Presenting himself repeatedly as the candidate of “law and order,” Trump evoked Richard Nixon’s 1968 presidential campaign. At a time when American cities were erupting in race riots and protests over the Vietnam War, Nixon had pitched himself as the face of stability and security. Likewise Trump has reacted to the simmering racial tensions and terrorist attacks this summer with a hard-line stance on “lawlessness.” “Safety must be restored,” Trump said, in one of the eerier lines he delivered. Yet in his convention speech, Nixon had balanced his tough talk with a positive message – speaking of love, courage, and lighting a “lamp of hope” in partnership with the American people. 

Trump channeled another president in his speech, too, when he promised to give voice to “the forgotten men and women of our country” – drawing on the language of Franklin Roosevelt. Roosevelt had promised to aid “the forgotten man at the bottom of the economic pyramid” during the 1932 campaign. But Roosevelt’s solution to the forgotten man’s distress was economic internationalism – tearing down tariff walls and trading freely with the world – which the Republican Party then opposed. Trump’s solution is the protectionist policies Roosevelt had railed against.

Trump’s economic and security philosophy is encapsulated in another, more notorious phrase associated with that era: “America First.” A rallying cry for isolationists seeking to avoid US entanglement in World War II, it acquired an anti-Semitic taint. But Trump has employed it nonetheless, capturing as it does his core argument that America must do more to protect its own citizens against threats from within and without – from illegal immigrants, from radicalized Islamic terrorists, from the downsides of free international trade. Little wonder that former George W.

Bush staffer Nicolle Wallace announced that the Republican party she knew “died in this room tonight.” In embracing elements of isolationism, protectionism, and nativism, however, it is perhaps truer to say that Trump’s Republican party reverted to an earlier form.

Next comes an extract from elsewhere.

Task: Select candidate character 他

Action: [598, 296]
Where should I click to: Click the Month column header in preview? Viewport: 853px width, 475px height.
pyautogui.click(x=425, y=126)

Often disconcerting, at times mesmerizing, the question remains how effective this speech will be. The delegates responded enthusiastically to Trump’s fierce rhetoric, but many prominent Republicans had stayed away from the convention altogether. Combined with Senator Ted Cruz’s non-endorsement, Trump goes into the general election campaign without a fully united party behind him. For both partisans and the public, Trump’s speech offered a cast of villains to rally against, but no positive, unifying vision to rally behind – beyond the much-touted yet elusive “greatness,” of course. In a typical election year, that would seem a critical flaw in a campaign – but Trump loves to confound the naysayers. As his convention speech showed, he thinks the formula that got him this far - showcasing his fame and fanning Americans’ fears – can land him in the White House.